En ce début d’année et précisément, en ce 08 janvier 2011, j’ai fait un retour aux sources, j’ai foulé pour la seconde fois en près d’une décennie la terre qui m’a vu naître. Ce qui m’a paru original dans ce voyage plein d’émotion est le fait d’être atterri à l’aéroport international de Lomé. Lors de mon premier voyage en 2007, j’ai fait le trajet Munich-Paris-Cotonou. J’ai continué par voie terrestre pour arriver tard dans la nuit à Lomé; cette voie semblait longue et me diriez-vous absurde (puisque j’aurai pu prendre un vol Munich-Paris-Lomé). Cependant, je n’avais pas le choix, et même si c’était éprouvante, il valait mieux pour moi d’arriver tard que jamais. Cette fois-ci, j’ai pris la voie la plus courte,le vol AF 860 a pris son envol aux alentours de 13h 50. L’appareil était plein à craquer,il faisait une ambiance bon enfant celle-ci m’a aidé à dissiper mon stress mes angoisses… Je n’aime pas être en altitude, en bon terrien, je n’aime pas du tout voler mais je suis appeler à voyager de plus en plus et je dois faire avec…Mathieu le jeune canadien qui était assis près de moi, et avec lequel j’ai tout de suite sympathisé l’a remarqué, lors du décollage, il a jeté un regard sur ma mine grave et a souri. Quelques heures après, je suis revenu à de meilleurs sentiments et j’ai échangé avec pas mal de voyageurs y compris M.Beckmann ambassadeur d’Allemagne au Togo. J’ai été surpris par le nombre de voyageurs qui allait à Lomé. Je me suis demandé l’intérêt que pouvait  encore représenter ce pays délabré? Il y aura sans doute d’autres raisons qui pousseront les gens à aller dans ce pays car, malgré tout, le Togo n’est pas encore devenu la Somalie.

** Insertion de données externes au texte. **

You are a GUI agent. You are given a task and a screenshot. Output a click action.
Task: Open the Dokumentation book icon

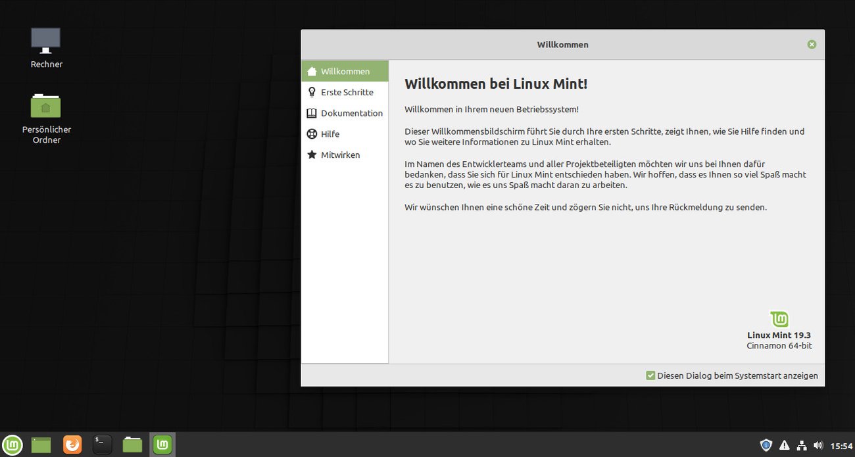tap(311, 113)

Aux alentours de 19:25 GMT j’ai foulé  le sol de mes ancêtres. Ça fait une drôle d’impression de revoir son pays après quelques années…Le thermomètre affichait 27 degrés, je suis bel et bien en Afrique, le contraste est net, je suis à mille lieues du froid glacial bavarois.  Dans le Hall de l’aéroport, il y avait une longue file d’attente, je me mis dans la file en attendant mon tour pour les formalités d’usage; soudain, un policier s’avança vers moi et me proposa ses services… Bah quel genre de service me demanderiez-vous? Eh bien ici, tout commence par le système T entendez par là « TAMÉA » qui veut dire dans ma langue maternelle le dessus (pots de vin…) ici, l’on doit glisser un petit billet 5000 CFA ou 10.000. Je me suis prêté à ce jeu, ce sont comme on le dit ici à Lomé « les habitudes de la maison. » J’ai remis 10.000 F, l’équivalent de 15euros au policier, et je me suis vu conduit très rapidement au service d’immigration pour les formalités et plus tard au service de la douane. Les 10.000 même si ce n’est pas catholique, m’ont permis  de « brûler les étapes. » J’ai retiré mes deux valises non sans amertume, encore une fois, une de mes valises à été endommagée, décidément avec Air France j’ai du soucis à me faire … La dernière fois que j’ai pris ce vol pour Cotonou, quelle ne fut pas ma surprise de constater que mes valises n'étaient pas arrivées à destination. J’ai attendu 3 jours avant de retirer mes valises.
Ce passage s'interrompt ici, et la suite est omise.